Work instructions.
Turn the lines below into a numbered list, leaving out any blank lines.

Records for this task.
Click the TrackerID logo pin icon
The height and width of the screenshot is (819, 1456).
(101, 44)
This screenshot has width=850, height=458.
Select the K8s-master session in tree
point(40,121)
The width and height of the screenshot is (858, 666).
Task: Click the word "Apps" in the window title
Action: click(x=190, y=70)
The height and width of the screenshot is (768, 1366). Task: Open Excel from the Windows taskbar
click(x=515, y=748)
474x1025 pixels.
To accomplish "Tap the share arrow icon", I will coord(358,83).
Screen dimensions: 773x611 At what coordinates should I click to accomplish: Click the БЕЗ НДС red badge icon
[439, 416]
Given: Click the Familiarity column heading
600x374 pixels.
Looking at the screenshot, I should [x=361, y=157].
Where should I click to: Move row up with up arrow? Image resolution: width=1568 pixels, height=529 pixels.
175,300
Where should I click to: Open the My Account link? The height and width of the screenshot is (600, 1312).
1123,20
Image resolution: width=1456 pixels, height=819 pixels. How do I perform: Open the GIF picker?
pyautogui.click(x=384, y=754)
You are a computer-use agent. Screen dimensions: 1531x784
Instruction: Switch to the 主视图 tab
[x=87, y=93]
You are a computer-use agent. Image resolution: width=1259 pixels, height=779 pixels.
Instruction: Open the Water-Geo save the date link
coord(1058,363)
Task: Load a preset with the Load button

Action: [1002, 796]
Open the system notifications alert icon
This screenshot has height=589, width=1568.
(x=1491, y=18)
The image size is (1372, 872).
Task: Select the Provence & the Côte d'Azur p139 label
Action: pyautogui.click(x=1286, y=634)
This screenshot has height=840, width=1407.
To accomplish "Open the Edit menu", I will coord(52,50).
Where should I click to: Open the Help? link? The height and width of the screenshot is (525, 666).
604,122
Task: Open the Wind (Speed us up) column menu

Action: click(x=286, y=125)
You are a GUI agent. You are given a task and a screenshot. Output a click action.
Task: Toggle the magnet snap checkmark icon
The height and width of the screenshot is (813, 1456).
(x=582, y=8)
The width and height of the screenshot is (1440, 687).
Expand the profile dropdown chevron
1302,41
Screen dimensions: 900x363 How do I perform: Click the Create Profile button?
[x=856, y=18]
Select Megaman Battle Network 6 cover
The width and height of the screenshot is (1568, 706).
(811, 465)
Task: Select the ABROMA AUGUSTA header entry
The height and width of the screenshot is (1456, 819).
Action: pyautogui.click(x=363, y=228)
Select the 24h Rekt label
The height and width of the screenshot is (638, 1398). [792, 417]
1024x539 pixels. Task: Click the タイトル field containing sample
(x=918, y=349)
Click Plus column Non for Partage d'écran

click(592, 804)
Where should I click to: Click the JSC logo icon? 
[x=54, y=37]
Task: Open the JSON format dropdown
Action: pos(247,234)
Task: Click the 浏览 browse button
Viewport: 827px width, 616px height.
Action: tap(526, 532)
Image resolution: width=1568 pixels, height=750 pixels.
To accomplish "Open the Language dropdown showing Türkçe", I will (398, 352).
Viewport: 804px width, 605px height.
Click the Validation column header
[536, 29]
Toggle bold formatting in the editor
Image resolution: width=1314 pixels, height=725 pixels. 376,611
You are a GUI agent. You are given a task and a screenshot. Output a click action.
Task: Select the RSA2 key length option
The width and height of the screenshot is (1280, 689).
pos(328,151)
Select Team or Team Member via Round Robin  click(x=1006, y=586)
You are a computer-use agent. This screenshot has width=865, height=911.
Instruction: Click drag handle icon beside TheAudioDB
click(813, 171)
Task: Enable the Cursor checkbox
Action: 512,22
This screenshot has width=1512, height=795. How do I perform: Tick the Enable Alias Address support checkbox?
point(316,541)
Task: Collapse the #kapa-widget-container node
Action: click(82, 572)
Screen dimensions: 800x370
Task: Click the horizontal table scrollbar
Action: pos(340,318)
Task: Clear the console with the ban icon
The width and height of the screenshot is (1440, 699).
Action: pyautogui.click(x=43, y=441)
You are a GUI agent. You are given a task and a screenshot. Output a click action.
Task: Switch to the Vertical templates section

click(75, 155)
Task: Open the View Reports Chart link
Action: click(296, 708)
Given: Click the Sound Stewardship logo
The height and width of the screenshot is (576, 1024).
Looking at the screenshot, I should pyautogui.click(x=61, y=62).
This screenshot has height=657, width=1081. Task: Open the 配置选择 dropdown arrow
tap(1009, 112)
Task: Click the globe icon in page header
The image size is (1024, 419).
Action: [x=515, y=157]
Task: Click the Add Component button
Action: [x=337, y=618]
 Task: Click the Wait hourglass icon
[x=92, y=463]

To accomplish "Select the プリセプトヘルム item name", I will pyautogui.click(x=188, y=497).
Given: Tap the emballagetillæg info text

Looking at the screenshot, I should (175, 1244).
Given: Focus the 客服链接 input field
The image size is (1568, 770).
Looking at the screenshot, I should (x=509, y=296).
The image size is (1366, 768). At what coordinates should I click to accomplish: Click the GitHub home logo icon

Task answer.
1. Click the TrackerID logo pin icon
2. The height and width of the screenshot is (819, 1456).
3. (101, 44)
4. This screenshot has width=850, height=458.
5. Select the K8s-master session in tree
6. point(40,121)
7. The width and height of the screenshot is (858, 666).
8. Task: Click the word "Apps" in the window title
9. Action: click(x=190, y=70)
10. The height and width of the screenshot is (768, 1366). Task: Open Excel from the Windows taskbar
11. click(x=515, y=748)
12. 474x1025 pixels.
13. To accomplish "Tap the share arrow icon", I will coord(358,83).
14. Screen dimensions: 773x611 At what coordinates should I click to accomplish: Click the БЕЗ НДС red badge icon
15. [439, 416]
16. Given: Click the Familiarity column heading
17. 600x374 pixels.
18. Looking at the screenshot, I should [x=361, y=157].
19. Where should I click to: Move row up with up arrow? Image resolution: width=1568 pixels, height=529 pixels.
20. 175,300
21. Where should I click to: Open the My Account link? The height and width of the screenshot is (600, 1312).
22. 1123,20
23. Image resolution: width=1456 pixels, height=819 pixels. How do I perform: Open the GIF picker?
24. pyautogui.click(x=384, y=754)
25. You are a computer-use agent. Screen dimensions: 1531x784
26. Instruction: Switch to the 主视图 tab
27. [x=87, y=93]
28. You are a computer-use agent. Image resolution: width=1259 pixels, height=779 pixels.
29. Instruction: Open the Water-Geo save the date link
30. coord(1058,363)
31. Task: Load a preset with the Load button
32. Action: [1002, 796]
33. Open the system notifications alert icon
34. This screenshot has height=589, width=1568.
35. (x=1491, y=18)
36. The image size is (1372, 872).
37. Task: Select the Provence & the Côte d'Azur p139 label
38. Action: pyautogui.click(x=1286, y=634)
39. This screenshot has height=840, width=1407.
40. To accomplish "Open the Edit menu", I will coord(52,50).
41. Where should I click to: Open the Help? link? The height and width of the screenshot is (525, 666).
42. 604,122
43. Task: Open the Wind (Speed us up) column menu
44. Action: click(x=286, y=125)
45. You are a GUI agent. You are given a task and a screenshot. Output a click action.
46. Task: Toggle the magnet snap checkmark icon
47. The height and width of the screenshot is (813, 1456).
48. (x=582, y=8)
49. The width and height of the screenshot is (1440, 687).
50. Expand the profile dropdown chevron
51. 1302,41
52. Screen dimensions: 900x363 How do I perform: Click the Create Profile button?
53. [x=856, y=18]
54. Select Megaman Battle Network 6 cover
55. The width and height of the screenshot is (1568, 706).
56. (811, 465)
57. Task: Select the ABROMA AUGUSTA header entry
58. The height and width of the screenshot is (1456, 819).
59. Action: pyautogui.click(x=363, y=228)
60. Select the 24h Rekt label
61. The height and width of the screenshot is (638, 1398). [792, 417]
62. 1024x539 pixels. Task: Click the タイトル field containing sample
63. (x=918, y=349)
64. Click Plus column Non for Partage d'écran
65. click(592, 804)
66. Where should I click to: Click the JSC logo icon? 
67. [x=54, y=37]
68. Task: Open the JSON format dropdown
69. Action: pos(247,234)
70. Task: Click the 浏览 browse button
71. Viewport: 827px width, 616px height.
72. Action: tap(526, 532)
73. Image resolution: width=1568 pixels, height=750 pixels.
74. To accomplish "Open the Language dropdown showing Türkçe", I will (398, 352).
75. Viewport: 804px width, 605px height.
76. Click the Validation column header
77. [536, 29]
78. Toggle bold formatting in the editor
79. Image resolution: width=1314 pixels, height=725 pixels. 376,611
80. You are a GUI agent. You are given a task and a screenshot. Output a click action.
81. Task: Select the RSA2 key length option
82. The width and height of the screenshot is (1280, 689).
83. pos(328,151)
84. Select Team or Team Member via Round Robin  click(x=1006, y=586)
85. You are a computer-use agent. This screenshot has width=865, height=911.
86. Instruction: Click drag handle icon beside TheAudioDB
87. click(813, 171)
88. Task: Enable the Cursor checkbox
89. Action: 512,22
90. This screenshot has width=1512, height=795. How do I perform: Tick the Enable Alias Address support checkbox?
91. point(316,541)
92. Task: Collapse the #kapa-widget-container node
93. Action: click(82, 572)
94. Screen dimensions: 800x370
95. Task: Click the horizontal table scrollbar
96. Action: pos(340,318)
97. Task: Clear the console with the ban icon
98. The width and height of the screenshot is (1440, 699).
99. Action: pyautogui.click(x=43, y=441)
100. You are a GUI agent. You are given a task and a screenshot. Output a click action.
101. Task: Switch to the Vertical templates section
102. click(75, 155)
103. Task: Open the View Reports Chart link
104. Action: click(296, 708)
105. Given: Click the Sound Stewardship logo
106. The height and width of the screenshot is (576, 1024).
107. Looking at the screenshot, I should pyautogui.click(x=61, y=62).
108. This screenshot has height=657, width=1081. Task: Open the 配置选择 dropdown arrow
109. tap(1009, 112)
110. Task: Click the globe icon in page header
111. The image size is (1024, 419).
112. Action: [x=515, y=157]
113. Task: Click the Add Component button
114. Action: [x=337, y=618]
115.  Task: Click the Wait hourglass icon
116. [x=92, y=463]
117. To accomplish "Select the プリセプトヘルム item name", I will pyautogui.click(x=188, y=497).
118. Given: Tap the emballagetillæg info text
119. Looking at the screenshot, I should (175, 1244).
120. Given: Focus the 客服链接 input field
121. The image size is (1568, 770).
122. Looking at the screenshot, I should (x=509, y=296).
123. The image size is (1366, 768). At what coordinates should I click to accomplish: Click the GitHub home logo icon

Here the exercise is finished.